Evolution of Man

by bavman 63 Replies latest watchtower beliefs

  • hooberus
    hooberus
    Ultimately the Haldane mathmatical issue was specifically about the date of the common ancestor of Chimps and humans. The fossil evidence says something like 6 million years ago humans and other great apes split ways while these calculations based upon averages and speculation and incomplete understanding of genetics says the common ancestor would have been many millions older, too old to fit the fossil evidence. I see the whole thing as a a statistician's quagmire.

    Haldane's dillemma is not about the alleged ape-human common ancestor, but instead about evolutionary limits within a lineage. For example the date ReMine uses is not the ape-human date but an older one (10 million years). Haldane's Dillemma is potentially applicable to all higher vertebrate evolution (such as the alleged evolution from a four-legged wolf, cow, hippo, like creature to large sea-going whales).

  • Midget-Sasquatch
    Midget-Sasquatch
    I don't think that ReMine made the claim that all the substitutions would have to be single nucleotide substitutions. I believe in his book (my copy is on loan) that he discussed the other types possible (including insertions, deletions, etc.).

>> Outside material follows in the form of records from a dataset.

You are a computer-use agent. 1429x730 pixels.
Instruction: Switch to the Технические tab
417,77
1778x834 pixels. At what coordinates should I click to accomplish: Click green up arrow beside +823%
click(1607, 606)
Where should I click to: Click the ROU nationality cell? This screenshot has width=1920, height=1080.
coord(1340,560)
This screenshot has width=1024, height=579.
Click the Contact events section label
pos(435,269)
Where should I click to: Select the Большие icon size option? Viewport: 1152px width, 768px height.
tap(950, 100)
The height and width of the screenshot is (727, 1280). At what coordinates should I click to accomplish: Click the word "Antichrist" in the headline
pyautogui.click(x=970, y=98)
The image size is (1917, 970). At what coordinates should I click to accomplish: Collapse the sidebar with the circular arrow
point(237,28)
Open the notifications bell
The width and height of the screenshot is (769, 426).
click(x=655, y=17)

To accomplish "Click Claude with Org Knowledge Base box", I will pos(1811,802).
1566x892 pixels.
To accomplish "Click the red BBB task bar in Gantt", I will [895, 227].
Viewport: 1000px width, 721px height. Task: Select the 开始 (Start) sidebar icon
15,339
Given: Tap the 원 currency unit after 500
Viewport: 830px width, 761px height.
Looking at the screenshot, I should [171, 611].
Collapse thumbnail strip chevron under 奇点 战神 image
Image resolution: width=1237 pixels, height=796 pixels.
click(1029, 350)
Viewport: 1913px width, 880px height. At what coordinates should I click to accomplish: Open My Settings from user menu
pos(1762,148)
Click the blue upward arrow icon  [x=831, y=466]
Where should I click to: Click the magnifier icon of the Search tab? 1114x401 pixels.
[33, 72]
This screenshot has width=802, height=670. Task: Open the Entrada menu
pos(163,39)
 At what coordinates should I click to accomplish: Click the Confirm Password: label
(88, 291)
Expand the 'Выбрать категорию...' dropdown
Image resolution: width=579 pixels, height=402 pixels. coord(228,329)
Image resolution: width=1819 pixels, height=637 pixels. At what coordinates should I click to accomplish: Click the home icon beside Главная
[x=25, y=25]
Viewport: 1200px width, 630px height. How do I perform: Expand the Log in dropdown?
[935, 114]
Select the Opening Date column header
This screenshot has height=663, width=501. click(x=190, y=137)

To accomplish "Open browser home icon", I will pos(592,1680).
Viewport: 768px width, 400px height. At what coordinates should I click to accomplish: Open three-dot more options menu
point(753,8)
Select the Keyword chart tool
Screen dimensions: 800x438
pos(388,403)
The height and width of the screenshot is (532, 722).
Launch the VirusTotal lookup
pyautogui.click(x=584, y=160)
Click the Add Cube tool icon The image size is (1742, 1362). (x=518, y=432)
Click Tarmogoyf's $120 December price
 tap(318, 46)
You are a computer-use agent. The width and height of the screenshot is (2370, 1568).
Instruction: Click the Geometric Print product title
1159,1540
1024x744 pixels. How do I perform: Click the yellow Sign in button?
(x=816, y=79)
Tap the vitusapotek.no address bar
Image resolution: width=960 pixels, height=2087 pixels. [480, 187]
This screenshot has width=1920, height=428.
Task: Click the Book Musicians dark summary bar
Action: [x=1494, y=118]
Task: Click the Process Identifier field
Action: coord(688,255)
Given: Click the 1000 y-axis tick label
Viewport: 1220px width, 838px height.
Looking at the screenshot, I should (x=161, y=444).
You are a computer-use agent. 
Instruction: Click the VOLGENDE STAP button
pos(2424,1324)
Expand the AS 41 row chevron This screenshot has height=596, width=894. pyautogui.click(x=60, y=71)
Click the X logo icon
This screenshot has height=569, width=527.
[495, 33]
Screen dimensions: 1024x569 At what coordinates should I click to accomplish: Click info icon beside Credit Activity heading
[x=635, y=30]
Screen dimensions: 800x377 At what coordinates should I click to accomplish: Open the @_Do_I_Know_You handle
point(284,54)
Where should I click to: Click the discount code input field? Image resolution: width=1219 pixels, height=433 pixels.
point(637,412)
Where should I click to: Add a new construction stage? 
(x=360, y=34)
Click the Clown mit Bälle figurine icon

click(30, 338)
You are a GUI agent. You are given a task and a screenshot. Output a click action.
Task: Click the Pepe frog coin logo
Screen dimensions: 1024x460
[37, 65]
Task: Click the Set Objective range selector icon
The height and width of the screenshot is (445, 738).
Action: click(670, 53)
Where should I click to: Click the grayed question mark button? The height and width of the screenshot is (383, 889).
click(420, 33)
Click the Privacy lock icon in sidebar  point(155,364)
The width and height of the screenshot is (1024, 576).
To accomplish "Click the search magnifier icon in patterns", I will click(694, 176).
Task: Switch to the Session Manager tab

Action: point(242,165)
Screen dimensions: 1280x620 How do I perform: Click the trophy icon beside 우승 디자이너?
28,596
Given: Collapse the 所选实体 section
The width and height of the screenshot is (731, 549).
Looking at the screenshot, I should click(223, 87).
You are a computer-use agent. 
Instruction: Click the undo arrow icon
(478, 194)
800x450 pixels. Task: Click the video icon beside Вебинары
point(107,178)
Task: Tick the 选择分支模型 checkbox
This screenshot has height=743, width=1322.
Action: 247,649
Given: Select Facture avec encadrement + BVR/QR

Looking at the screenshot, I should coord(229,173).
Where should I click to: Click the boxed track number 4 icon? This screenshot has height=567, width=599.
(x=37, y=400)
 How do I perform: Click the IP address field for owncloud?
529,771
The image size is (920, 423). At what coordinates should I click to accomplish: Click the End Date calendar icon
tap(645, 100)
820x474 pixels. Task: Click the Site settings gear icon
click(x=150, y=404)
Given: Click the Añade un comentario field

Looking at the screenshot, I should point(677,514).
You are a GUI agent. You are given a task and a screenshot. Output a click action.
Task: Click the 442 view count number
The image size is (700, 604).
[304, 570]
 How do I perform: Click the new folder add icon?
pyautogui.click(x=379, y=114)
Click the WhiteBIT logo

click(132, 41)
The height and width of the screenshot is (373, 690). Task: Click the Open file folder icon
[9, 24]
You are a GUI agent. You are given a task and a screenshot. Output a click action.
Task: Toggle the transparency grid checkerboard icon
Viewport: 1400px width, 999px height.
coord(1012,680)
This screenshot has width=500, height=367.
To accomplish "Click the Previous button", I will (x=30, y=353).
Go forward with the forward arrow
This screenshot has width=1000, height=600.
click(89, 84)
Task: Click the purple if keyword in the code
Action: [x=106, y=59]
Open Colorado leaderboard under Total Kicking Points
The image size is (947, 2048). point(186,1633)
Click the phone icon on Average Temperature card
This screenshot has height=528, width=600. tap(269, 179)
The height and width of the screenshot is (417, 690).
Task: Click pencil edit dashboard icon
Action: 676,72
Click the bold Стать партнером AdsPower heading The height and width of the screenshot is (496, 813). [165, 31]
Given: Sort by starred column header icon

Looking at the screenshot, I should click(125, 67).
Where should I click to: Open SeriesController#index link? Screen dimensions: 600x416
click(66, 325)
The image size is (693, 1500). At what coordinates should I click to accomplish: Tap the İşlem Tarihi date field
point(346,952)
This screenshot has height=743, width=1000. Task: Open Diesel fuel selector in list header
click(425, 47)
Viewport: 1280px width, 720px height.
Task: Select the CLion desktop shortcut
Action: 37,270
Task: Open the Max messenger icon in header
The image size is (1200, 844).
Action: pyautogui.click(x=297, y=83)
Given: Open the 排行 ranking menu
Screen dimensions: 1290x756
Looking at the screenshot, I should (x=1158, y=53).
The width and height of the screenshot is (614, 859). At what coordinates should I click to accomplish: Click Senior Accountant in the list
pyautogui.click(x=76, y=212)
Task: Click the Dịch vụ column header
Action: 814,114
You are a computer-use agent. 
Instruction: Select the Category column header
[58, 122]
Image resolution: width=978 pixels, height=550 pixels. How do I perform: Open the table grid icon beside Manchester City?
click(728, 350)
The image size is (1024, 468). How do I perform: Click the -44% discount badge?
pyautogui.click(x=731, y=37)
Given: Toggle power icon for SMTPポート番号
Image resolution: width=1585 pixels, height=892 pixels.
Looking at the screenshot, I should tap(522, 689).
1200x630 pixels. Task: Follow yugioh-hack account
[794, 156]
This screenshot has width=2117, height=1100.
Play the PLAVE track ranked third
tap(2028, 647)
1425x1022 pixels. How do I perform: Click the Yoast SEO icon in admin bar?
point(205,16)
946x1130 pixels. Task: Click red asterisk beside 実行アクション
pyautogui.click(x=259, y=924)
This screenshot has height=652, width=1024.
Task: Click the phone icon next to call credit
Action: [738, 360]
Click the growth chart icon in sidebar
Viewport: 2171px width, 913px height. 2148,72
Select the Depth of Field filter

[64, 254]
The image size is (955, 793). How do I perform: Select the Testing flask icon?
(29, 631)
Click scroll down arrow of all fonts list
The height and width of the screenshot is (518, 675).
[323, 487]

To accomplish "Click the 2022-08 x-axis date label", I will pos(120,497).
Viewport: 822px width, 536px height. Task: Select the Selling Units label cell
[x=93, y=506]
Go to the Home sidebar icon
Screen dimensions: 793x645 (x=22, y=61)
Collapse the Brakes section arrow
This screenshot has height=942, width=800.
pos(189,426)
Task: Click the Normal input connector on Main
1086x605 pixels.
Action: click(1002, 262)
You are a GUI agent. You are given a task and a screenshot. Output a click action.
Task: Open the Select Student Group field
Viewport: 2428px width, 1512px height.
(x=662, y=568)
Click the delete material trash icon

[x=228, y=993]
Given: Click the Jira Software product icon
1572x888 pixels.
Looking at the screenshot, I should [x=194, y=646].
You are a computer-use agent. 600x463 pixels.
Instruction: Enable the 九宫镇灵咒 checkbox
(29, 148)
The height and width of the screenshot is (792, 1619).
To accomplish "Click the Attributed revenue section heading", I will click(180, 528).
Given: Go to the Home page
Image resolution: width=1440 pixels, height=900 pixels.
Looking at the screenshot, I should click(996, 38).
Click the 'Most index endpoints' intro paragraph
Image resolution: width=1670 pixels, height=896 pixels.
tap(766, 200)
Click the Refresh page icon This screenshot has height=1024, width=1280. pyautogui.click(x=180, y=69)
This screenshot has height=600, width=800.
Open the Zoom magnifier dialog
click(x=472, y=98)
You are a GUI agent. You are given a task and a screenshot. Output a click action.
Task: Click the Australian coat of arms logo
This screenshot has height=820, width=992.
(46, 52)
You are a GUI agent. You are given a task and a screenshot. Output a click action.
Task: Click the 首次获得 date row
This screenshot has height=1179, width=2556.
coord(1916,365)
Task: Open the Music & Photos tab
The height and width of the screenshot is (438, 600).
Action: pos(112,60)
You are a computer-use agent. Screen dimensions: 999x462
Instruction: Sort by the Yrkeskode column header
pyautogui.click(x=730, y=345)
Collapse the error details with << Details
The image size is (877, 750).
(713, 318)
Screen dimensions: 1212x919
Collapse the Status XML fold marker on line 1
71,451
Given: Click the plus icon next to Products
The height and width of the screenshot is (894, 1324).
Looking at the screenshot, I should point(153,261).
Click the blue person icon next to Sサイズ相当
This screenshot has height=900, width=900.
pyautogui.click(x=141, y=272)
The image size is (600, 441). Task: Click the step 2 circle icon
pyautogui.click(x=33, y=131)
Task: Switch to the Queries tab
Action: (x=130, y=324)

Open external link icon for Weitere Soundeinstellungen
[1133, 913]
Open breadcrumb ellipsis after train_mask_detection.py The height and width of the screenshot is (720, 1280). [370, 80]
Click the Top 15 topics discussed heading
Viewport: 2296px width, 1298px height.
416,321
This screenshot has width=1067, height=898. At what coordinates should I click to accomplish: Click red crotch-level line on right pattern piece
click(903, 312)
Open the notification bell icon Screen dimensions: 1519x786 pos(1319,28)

    Yes, you're right there because just today, I was talking with a YEC'er and he brought up Haldane's Dilemma. Well, I asked about the allele or single nucleotide thingy and he said that Remine for illustrative purposes broke up the maximum 1667 substitutions, into rough groups something like 1500 of them would be point mutations, then 100 another kind of mutation, etc. So I'll amend my opinion: He's not entirely dogmatic about the numbers. But I still think he's willingly choosing to overlook a well known fact about single nucleotide substitutions that I believe has a bearing on his argument.

    However, keep in mind that a gene substitution can involve only a single nucleotide difference and ReMine states that according to evolutionists that substitutions in genearl are "typically" single nucleotides, not whole new genes.

    Its true that most mutations are point mutations. So it would seem logical to also say that most beneficial mutations are of this sort then. But are they really?

    As far as I know, single nucleotide substitutions are mostly neutral so there'd be nothing for selection to work on. There are also some point mutations that are deleterious and even fewer that are beneficial. It doesn't seem like it would be the main source for beneficial mutations. Its not impossible, but there's other info to consider.

    I've read that a number of new genes beneficial mutations are found to be duplicates of other genes, modified over time by deletions, insertions, etc. to have a new function. Now that takes multiple nucleotide substitutions. Thats why I don't think Remine can go with even a rough figure of 1500 nucleotides plus any remainder. But all of this is really useless number wrangling, because the Haldane model itself is an unproven theoretical model.

  • AlmostAtheist
    AlmostAtheist

    Sorry to be the dunce of the crowd here, but I still just don't get it. What dilemma is it exactly that Haldane is pointing to? I can't help but feel like he's pointing to a current man, saying that there are only x mutations that could be made in a given amount of time, and the dilemma is that not enough time has passed to do that. But doesn't this require knowing the starting point?

    I believe based on what you've already said that it doesn't require knowing the starting point, but that's what I don't understand.

    Thanks for being patient with me on this one.

    Dave

  • Midget-Sasquatch
    Midget-Sasquatch
    I can't help but feel like he's pointing to a current man, saying that there are only x mutations that could be made in a given amount of time, and the dilemma is that not enough time has passed to do that. But doesn't this require knowing the starting point?

    You've got their line of reasoning down pat. And I agree with you, to throw around specific figures you have to a have a specific starting point. Without the DNA of the human-chimp ancestor we really can't empirically say just how many mutations occurred to result in modern man. To compare humans and chimps you'd also have to figure that chimps have diverged from that shared ancestor as well. By how much? Once we've got all the genomes of humans and chimps sequenced we'll get a better idea.

    Methinks the YECers are saying: We'll choose a starting point of 10 million years ago. So we're giving the process nearly double the time you evolutionists say passed from the human chimpanzee split. But even with all that time the limit is still a puny 1,667 substitutions. In your face Darwin!

    Haldane did that theoretical model in the late 50s before the boom in good DNA data. They like to have things both ways. Evolution is too slow for humans to apes but its totally possible to have that massive burst of speciation in the shorter time from the Flood.